● Listed records
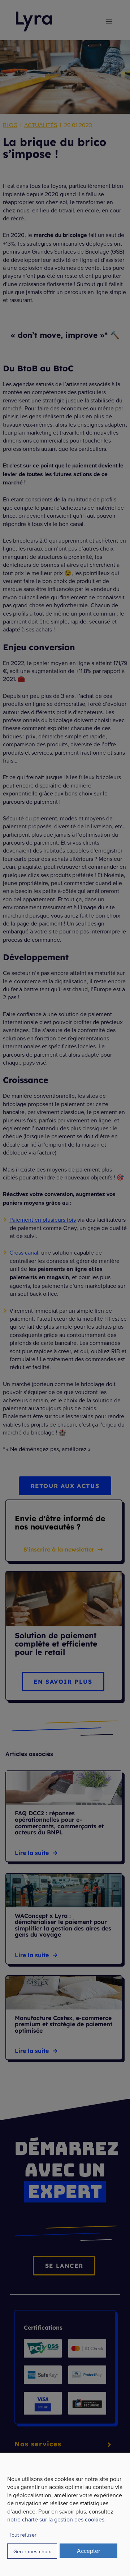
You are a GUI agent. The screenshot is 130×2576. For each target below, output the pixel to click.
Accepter (88, 2551)
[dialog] (65, 2514)
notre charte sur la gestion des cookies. (56, 2519)
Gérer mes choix (32, 2551)
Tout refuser (22, 2534)
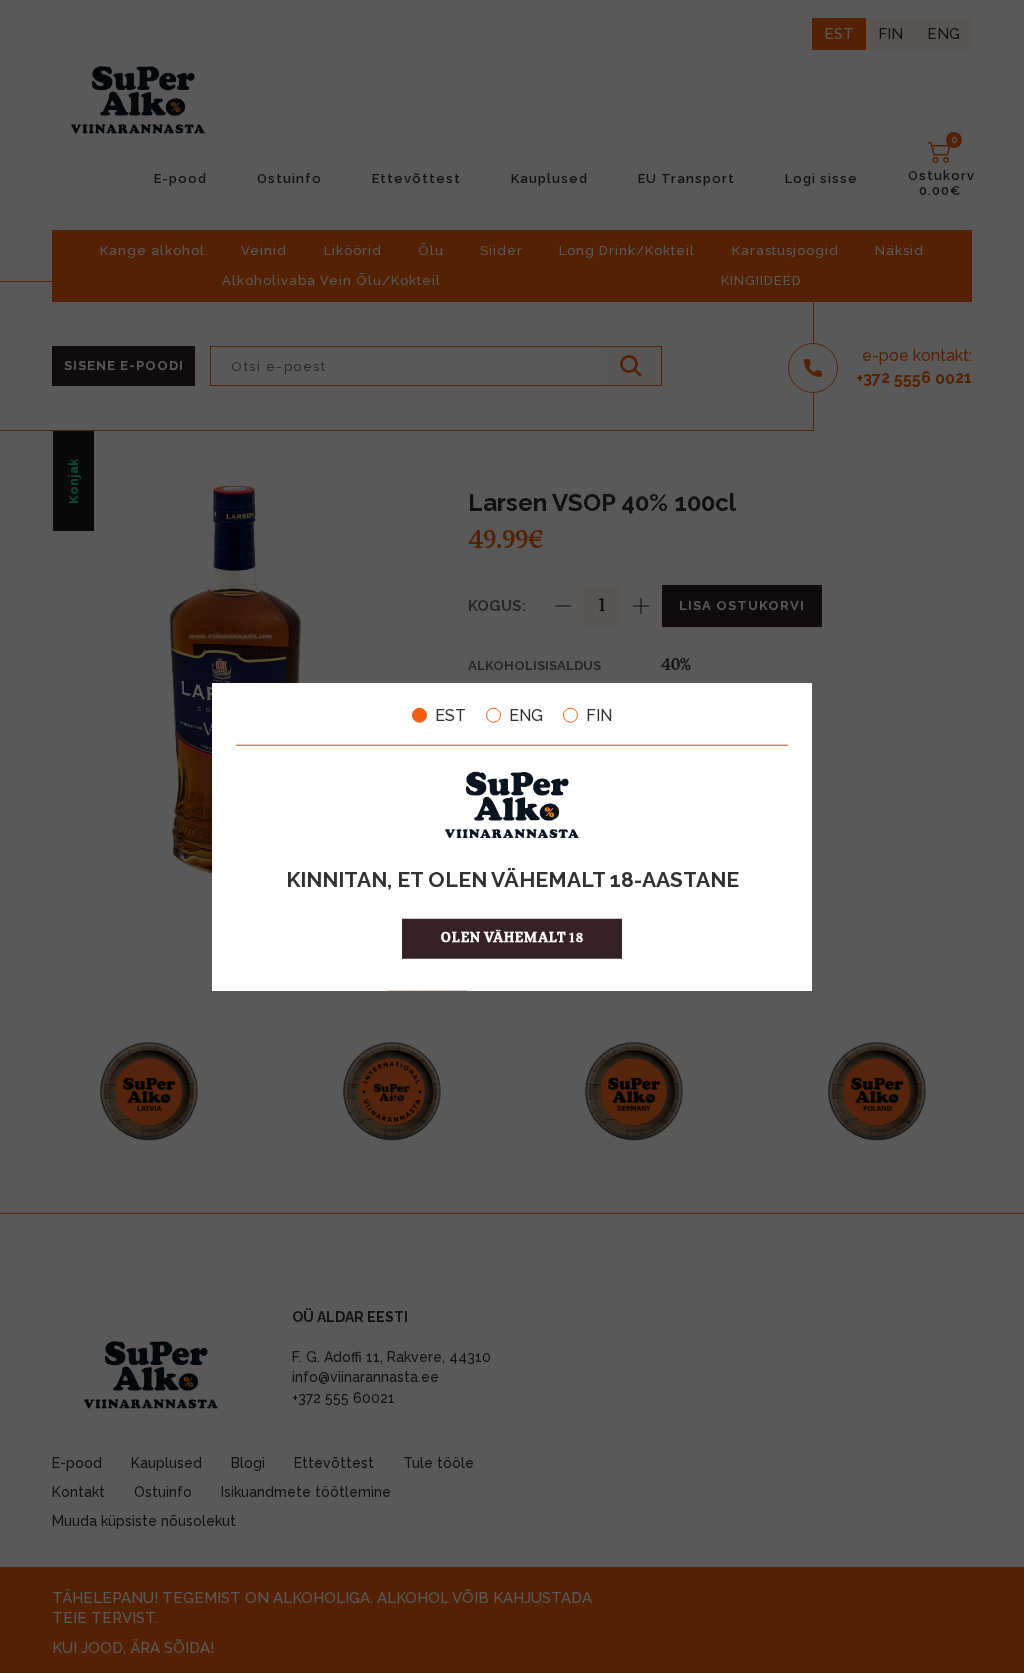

● About this exercise
Keeping every word as it is, write out all the data and omit the pictures.

● Answer
You are a GUI agent. The screenshot is 130×2576. For each target below, output the pixel to click.
Accepter (88, 2551)
[dialog] (65, 2514)
notre charte sur la gestion des cookies. (56, 2519)
Gérer mes choix (32, 2551)
Tout refuser (22, 2534)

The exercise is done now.